Monday, November 6, 2017

Another LOTR Read-Along: A Long-expected Party (FOTR 1, 1)


This chapter delights me. I love learning about the customs and day-to-day life of other cultures, and every culture in Middle Earth is so thoroughly thought-out that they seem completely real. Sometimes I almost forget this is fiction and not a sort of sociologically and linguistically inclined history.

Aren't Hobbits just the best? On their own birthdays, they give other people presents. They know How Not To Be Seen. They're good at gardening and farming. I want to be Hobbit, I admit it. (I also want to be one of the Rohirrim, but we haven't gotten to them yet.)

Did you notice all that foreshadowing going on in this chapter? The Gaffer warns Sam Gamgee that he'll land in trouble too big for him, Gandalf's real business is described as "more difficult and dangerous" than conjuring cheap tricks, etc. Very subtle and nicely done.

Don't you want to see some of Gandalf's fireworks? They sound magnificent, and way better than even what they conjured up in the movies.

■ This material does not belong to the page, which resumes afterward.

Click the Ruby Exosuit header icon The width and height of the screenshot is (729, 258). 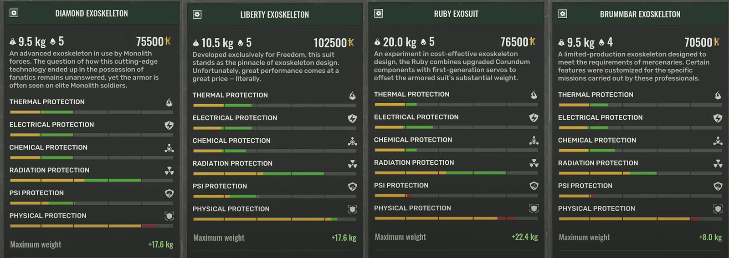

I don't know how many of you have read The Hobbit, but just thought I'd mention a random cool thing. The first chapter of The Hobbit is called "An Unexpected Party." The first chapter of this is "A Long-Expected Party." So fun.

Favorite Lines:

Before long the invitations began pouring out, and the Hobbiton post-office was blocked, and the Bywater post-office was snowed under, and voluntary assistant postmen were called for (p. 26).

The art of Gandalf improved with age (p. 27).

"I might find somewhere where I can finish my book. I have thought of a nice ending for it: and he lived happily ever after to the end of his days" (p. 32).

"I am as happy now as I have ever been, and that is saying a great deal" (p. 35).

"It was a compliment," said Merry Brandybuck, "and so, of course, not true" (p. 38).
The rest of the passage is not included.